# Some different approaches for getting a Pandas DataFrame out of a database managed by DuckDB

### Using Just Pandas on a DuckDB-exported CSV file
Nothing surprising!

In [4]:
import pandas as pd
pd.read_csv('data/final/csvs/surgeries.csv')

Unnamed: 0,subject_id,success
0,2,True
1,1,True
2,1,False


### Getting a Pandas Dataframe using DuckDB on a CSV.
DuckDB natively supports Pandas!

%pip install duckdb

In [6]:
import duckdb
duckdb.sql("SELECT * FROM 'data/final/csvs/surgeries.csv'").to_df()

Unnamed: 0,subject_id,success
0,2,True
1,1,True
2,1,False


### Getting it from all the CSVs as a whole database, Using DuckDB
This has a few steps; you're essentially rebuilding the database (which happens with the `schema.sql` and the `load.sql` files), then querying it. 

If a filename is given to the `duckdb.connect()` parameter, then the database would go into a single db file saved on disk, which could then be loaded directly, but for a lot of use cases it's not really necessary.

In [7]:
import duckdb
con = duckdb.connect()
con.sql("IMPORT DATABASE 'data/final/csvs';")
con.sql("SELECT * FROM surgeries;").to_df()

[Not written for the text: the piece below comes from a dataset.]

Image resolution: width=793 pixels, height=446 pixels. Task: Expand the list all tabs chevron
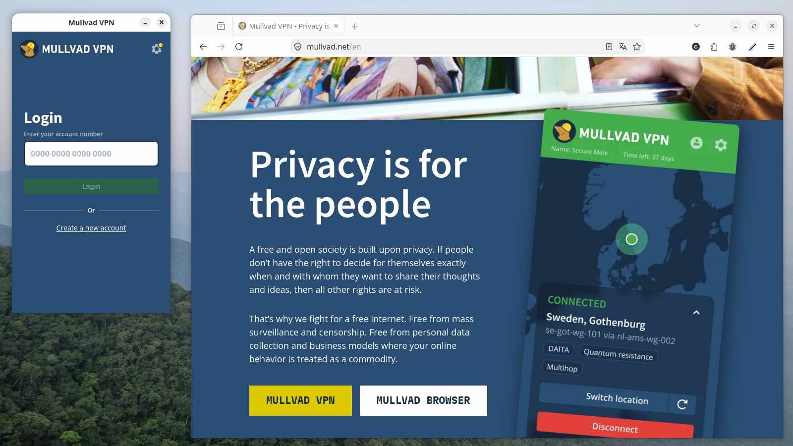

Unnamed: 0,subject_id,success
0,2,True
1,1,True
2,1,False


### Getting a Pandas DataFrame from a DuckDB database file, using Pandas
Note: there is a user warning from pandas, but it works just fine.

In [18]:
import duckdb, pandas as pd
pd.read_sql(
    sql="SELECT * FROM surgeries",
    con=duckdb.connect('data/final/experiment.db'),
)

  pd.read_sql(


Unnamed: 0,subject_id,success
0,2,True
1,1,True
2,1,False


### Using a SQLAlchemy Connector, Getting a Pandas DataFrame from a DuckDB database file, using Pandas


In [None]:
%pip install sqlalchemy duckdb-engine

In [19]:
import duckdb, pandas as pd, sqlalchemy

pd.read_sql(
    sql="SELECT * FROM surgeries",
    con=sqlalchemy.create_engine('duckdb:///data/final/experiment.db'),
)

Unnamed: 0,subject_id,success
0,2,True
1,1,True
2,1,False